The club also organises very ambitious events, like the Translémanique en Solitaire (Aug. 26), la Semaine de la Voile (June 26-30), and, the club’s flagship event, the Bol d’Or Mirabaud (June 9-11). First sailed in 1939, the race is sponsored by Mirabaud bank and the watch brand Tudor (in partnership with the InterContinental Geneva Hotel) and is the world’s largest freshwater regatta. Some of the planet’s best sailors are among the participants, which numbered more than 400 in 2022. There are locals like Christian Wahl, nicknamed the “Sorcerer of Lake Geneva,” who had already won the race seven times, and won again for the 8th time in 2022 at the helm of Ville de Genève, accompanied by youth in training from the CER (Centre d’Entraînement à la Régate). There are also prestigious guests, like Loïck Perron, and multihulls. Multihulls of every kind, and even a few UFOs, because, yes, the Bol D’Or is more than a race. It’s a catalyst, a laboratory where naval architects and engineers can put their ambitions for excessive speed to the test. The 2022 edition saw the new hydrofoil TF35 catamaran fly at 25 knots, thanks to a late gust of wind towards the end of the race…

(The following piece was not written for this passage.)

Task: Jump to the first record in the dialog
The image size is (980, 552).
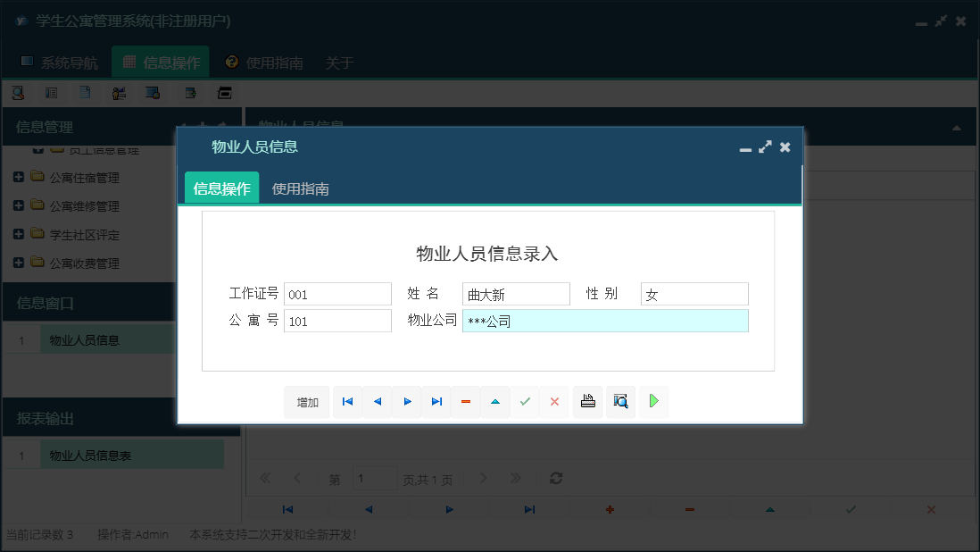Action: point(347,401)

A laboratory for excellence
Lake Geneva is no stranger to being used as a sailing test laboratory… with the adventure of Alinghi serving as hard proof. Launched in 1990 by Swiss businessman Ernesto Bertarelli, who loves sailing, team Alinghi also has seven Bol d’Or Mirabaud wins to its name. Even more impressive, however, is that they successfully became the first European team to win the mythical America’s Cup – the oldest competition in international sport, which only takes place every four years – not just once, but twice in a row, in 2003 and 2007! Their double win encouraged the emergence of new generation of passionate Swiss skippers, who are now considered some of the best in the world.

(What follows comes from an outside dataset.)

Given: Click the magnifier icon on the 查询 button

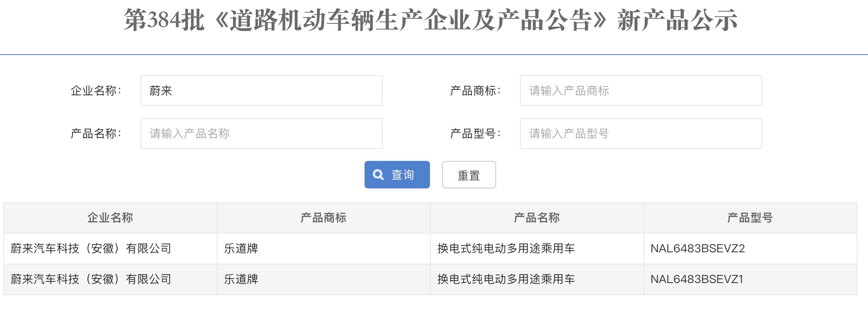Looking at the screenshot, I should (x=378, y=175).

Bertarelli and his team have every intention of trying to repeat their achievements again in 2024 in Barcelona, for the 37th edition of the race. In close partnership with Red Bull Racing, and supported by watchmaker Tudor, this time team Alinghi will be led by Austrian Hans-Peter Steinacher. Steinacher is a double Olympic Champion in Tornado sailing from the early 2000s, who then moved on to high-level sailing as the leader of the Red Bull Extreme Sailing Team in the spectacular (and sadly, now defunct) Extreme Sailing Series. Steinacher has one key goal in mind: Tap into the new generation of Swiss skippers who are masters of the hydrofoil’s secrets in general, and specifically, masters of the AC75 foiling monohull, which first hit the race circuit in 2021. This new protocol resembles a Formula 1 rule for streamlined seas, with larger hydrofoils enabling earlier flight and potential speeds of up to 50 knots! And therein lies the challenge: set new seawater speeds… and let fly, proudly, yet once more, the Société Nautique de Genève’s banner.